Consigne donnée 1:
Recopiez à l'identique le passage du document source allant de « La mutation des » jusqu'à « religieux ou éducateur. ».

Document source:

►

Très longtemps, la pédophilie n’est pas nommée, pas plus qu’elle n’est vue, d’abord, comme une agression sexuelle. Jusqu’aux années 1960, ce phénomène est avant tout lu selon une perspective morale, comme le montrent les archives judiciaires et celles de la presse. On parle d’atteinte aux mœurs, signe que la perturbation de l’ordre social paraît plus grave que le tort causé à l’enfant. Evoquer plus ou moins ouvertement ces affaires, c’est souvent condamner les victimes, notamment les jeunes filles, à vivre dans l’opprobre. Ce n’est qu’en 1994 que le code pénal évoque explicitement une agression sexuelle et adapte le régime des sanctions.

La mutation des sensibilités, comme dans de nombreux autres domaines, prend du temps. Au XVIIIe siècle, alors que le rapport à l’enfant évolue, la question du viol des mineurs émerge comme un problème, sans que des mesures soient véritablement mises en place. A partir de 1832, le code pénal sanctionne les relations entre adultes et enfants, même sans violence, partant du principe qu’un mineur ne dispose pas du discernement nécessaire pour consentir à un acte sexuel. Deux décennies plus tard, ces agressions sont plus fréquemment dénoncées, à en juger par l’augmentation significative de leur proportion dans les statistiques du ministère de la Justice. Le droit évolue lentement : à partir de 1863, il considère que l’atteinte sexuelle est aggravée dès lors qu’elle est commise par une personne qui a autorité sur le mineur : parent, religieux ou éducateur.

◄

Consigne donnée 2:
Transcrivez fidèlement, et seulement elles, les lignes des enregistrements ci-dessous qui vont de la ligne contenant « Given: Click the cycle icon next to Debug » jusqu'à celle contenant « pos(104,314) », ces deux lignes comprises.

Données affichées:
►

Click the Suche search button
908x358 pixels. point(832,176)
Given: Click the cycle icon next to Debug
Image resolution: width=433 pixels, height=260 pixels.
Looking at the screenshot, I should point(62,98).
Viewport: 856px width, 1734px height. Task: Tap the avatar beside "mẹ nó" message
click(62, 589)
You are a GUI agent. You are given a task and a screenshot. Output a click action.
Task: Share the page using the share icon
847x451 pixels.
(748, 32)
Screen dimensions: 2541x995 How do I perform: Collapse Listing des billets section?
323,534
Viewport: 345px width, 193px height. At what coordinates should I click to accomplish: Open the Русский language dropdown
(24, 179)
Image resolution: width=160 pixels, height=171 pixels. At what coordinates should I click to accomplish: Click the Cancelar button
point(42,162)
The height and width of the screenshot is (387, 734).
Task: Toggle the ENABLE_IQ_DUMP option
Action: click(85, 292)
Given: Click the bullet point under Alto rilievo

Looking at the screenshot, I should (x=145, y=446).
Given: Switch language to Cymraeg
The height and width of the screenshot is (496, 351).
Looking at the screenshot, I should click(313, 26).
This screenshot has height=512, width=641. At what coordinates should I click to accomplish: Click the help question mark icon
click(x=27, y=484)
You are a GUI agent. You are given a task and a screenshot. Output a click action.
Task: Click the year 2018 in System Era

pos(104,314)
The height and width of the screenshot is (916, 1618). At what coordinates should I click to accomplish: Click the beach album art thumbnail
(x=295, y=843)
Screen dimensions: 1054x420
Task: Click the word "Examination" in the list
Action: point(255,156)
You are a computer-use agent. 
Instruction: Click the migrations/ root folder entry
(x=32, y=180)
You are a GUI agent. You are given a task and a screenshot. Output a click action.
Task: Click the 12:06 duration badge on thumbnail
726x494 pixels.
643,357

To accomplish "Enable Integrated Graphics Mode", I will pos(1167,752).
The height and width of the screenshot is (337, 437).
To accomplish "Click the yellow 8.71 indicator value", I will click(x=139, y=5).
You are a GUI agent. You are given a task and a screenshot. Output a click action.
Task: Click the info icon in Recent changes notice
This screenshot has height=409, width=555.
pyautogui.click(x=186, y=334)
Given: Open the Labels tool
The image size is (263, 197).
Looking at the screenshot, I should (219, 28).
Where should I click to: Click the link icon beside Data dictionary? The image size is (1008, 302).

◄

Réponse complète 1:
La mutation des sensibilités, comme dans de nombreux autres domaines, prend du temps. Au XVIIIe siècle, alors que le rapport à l’enfant évolue, la question du viol des mineurs émerge comme un problème, sans que des mesures soient véritablement mises en place. A partir de 1832, le code pénal sanctionne les relations entre adultes et enfants, même sans violence, partant du principe qu’un mineur ne dispose pas du discernement nécessaire pour consentir à un acte sexuel. Deux décennies plus tard, ces agressions sont plus fréquemment dénoncées, à en juger par l’augmentation significative de leur proportion dans les statistiques du ministère de la Justice. Le droit évolue lentement : à partir de 1863, il considère que l’atteinte sexuelle est aggravée dès lors qu’elle est commise par une personne qui a autorité sur le mineur : parent, religieux ou éducateur.

Réponse complète 2:
Given: Click the cycle icon next to Debug
Image resolution: width=433 pixels, height=260 pixels.
Looking at the screenshot, I should point(62,98).
Viewport: 856px width, 1734px height. Task: Tap the avatar beside "mẹ nó" message
click(62, 589)
You are a GUI agent. You are given a task and a screenshot. Output a click action.
Task: Share the page using the share icon
847x451 pixels.
(748, 32)
Screen dimensions: 2541x995 How do I perform: Collapse Listing des billets section?
323,534
Viewport: 345px width, 193px height. At what coordinates should I click to accomplish: Open the Русский language dropdown
(24, 179)
Image resolution: width=160 pixels, height=171 pixels. At what coordinates should I click to accomplish: Click the Cancelar button
point(42,162)
The height and width of the screenshot is (387, 734).
Task: Toggle the ENABLE_IQ_DUMP option
Action: click(85, 292)
Given: Click the bullet point under Alto rilievo

Looking at the screenshot, I should (x=145, y=446).
Given: Switch language to Cymraeg
The height and width of the screenshot is (496, 351).
Looking at the screenshot, I should click(313, 26).
This screenshot has height=512, width=641. At what coordinates should I click to accomplish: Click the help question mark icon
click(x=27, y=484)
You are a GUI agent. You are given a task and a screenshot. Output a click action.
Task: Click the year 2018 in System Era

pos(104,314)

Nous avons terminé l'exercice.